◆ **WHAT IS REQUIRED**: Stop after the line containing "Home (29, 169)"; retype every line of the data before it exactly, starting from the first.

━━━━━ TASK MATERIAL ━━━━━

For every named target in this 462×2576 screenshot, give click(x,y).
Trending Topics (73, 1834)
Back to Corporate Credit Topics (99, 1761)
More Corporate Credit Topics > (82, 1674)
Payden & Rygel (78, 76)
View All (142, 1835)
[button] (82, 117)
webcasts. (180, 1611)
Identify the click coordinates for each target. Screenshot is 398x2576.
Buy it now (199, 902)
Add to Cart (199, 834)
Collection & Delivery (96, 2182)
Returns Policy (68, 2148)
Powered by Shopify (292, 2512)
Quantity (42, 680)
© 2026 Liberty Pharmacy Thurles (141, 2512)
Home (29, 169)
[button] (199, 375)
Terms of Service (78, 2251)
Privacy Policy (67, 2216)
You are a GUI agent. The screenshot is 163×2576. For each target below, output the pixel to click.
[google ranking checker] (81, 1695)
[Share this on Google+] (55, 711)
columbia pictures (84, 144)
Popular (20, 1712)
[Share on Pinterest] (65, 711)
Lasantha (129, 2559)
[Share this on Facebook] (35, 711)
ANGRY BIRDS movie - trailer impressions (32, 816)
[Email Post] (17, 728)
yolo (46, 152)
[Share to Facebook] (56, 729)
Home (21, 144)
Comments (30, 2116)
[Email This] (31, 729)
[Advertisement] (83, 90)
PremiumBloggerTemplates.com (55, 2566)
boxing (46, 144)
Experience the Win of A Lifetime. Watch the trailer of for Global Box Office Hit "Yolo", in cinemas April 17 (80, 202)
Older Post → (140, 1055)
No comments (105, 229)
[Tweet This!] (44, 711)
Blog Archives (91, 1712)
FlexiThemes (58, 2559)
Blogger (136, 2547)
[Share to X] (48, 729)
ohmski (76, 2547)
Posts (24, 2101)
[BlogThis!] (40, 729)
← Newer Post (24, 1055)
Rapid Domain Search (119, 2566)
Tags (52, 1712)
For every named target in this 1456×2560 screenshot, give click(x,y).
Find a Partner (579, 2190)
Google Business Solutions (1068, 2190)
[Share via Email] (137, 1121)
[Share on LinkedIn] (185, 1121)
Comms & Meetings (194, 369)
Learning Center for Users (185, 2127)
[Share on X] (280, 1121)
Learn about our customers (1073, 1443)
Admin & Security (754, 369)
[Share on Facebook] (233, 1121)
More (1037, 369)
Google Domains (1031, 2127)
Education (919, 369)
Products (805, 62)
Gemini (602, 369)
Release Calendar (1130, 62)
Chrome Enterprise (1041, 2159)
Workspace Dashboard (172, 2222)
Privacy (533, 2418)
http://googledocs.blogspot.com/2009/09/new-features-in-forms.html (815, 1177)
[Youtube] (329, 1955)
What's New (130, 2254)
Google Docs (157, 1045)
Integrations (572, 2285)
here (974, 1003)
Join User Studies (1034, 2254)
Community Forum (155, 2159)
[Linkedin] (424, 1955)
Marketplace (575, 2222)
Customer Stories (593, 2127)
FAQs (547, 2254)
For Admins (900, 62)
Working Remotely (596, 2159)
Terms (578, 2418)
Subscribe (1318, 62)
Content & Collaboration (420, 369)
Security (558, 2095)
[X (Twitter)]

━━━━━

◆ **REPLY TO THE EXERCISE**:
For every named target in this 462×2576 screenshot, give click(x,y).
Trending Topics (73, 1834)
Back to Corporate Credit Topics (99, 1761)
More Corporate Credit Topics > (82, 1674)
Payden & Rygel (78, 76)
View All (142, 1835)
[button] (82, 117)
webcasts. (180, 1611)
Identify the click coordinates for each target. Screenshot is 398x2576.
Buy it now (199, 902)
Add to Cart (199, 834)
Collection & Delivery (96, 2182)
Returns Policy (68, 2148)
Powered by Shopify (292, 2512)
Quantity (42, 680)
© 2026 Liberty Pharmacy Thurles (141, 2512)
Home (29, 169)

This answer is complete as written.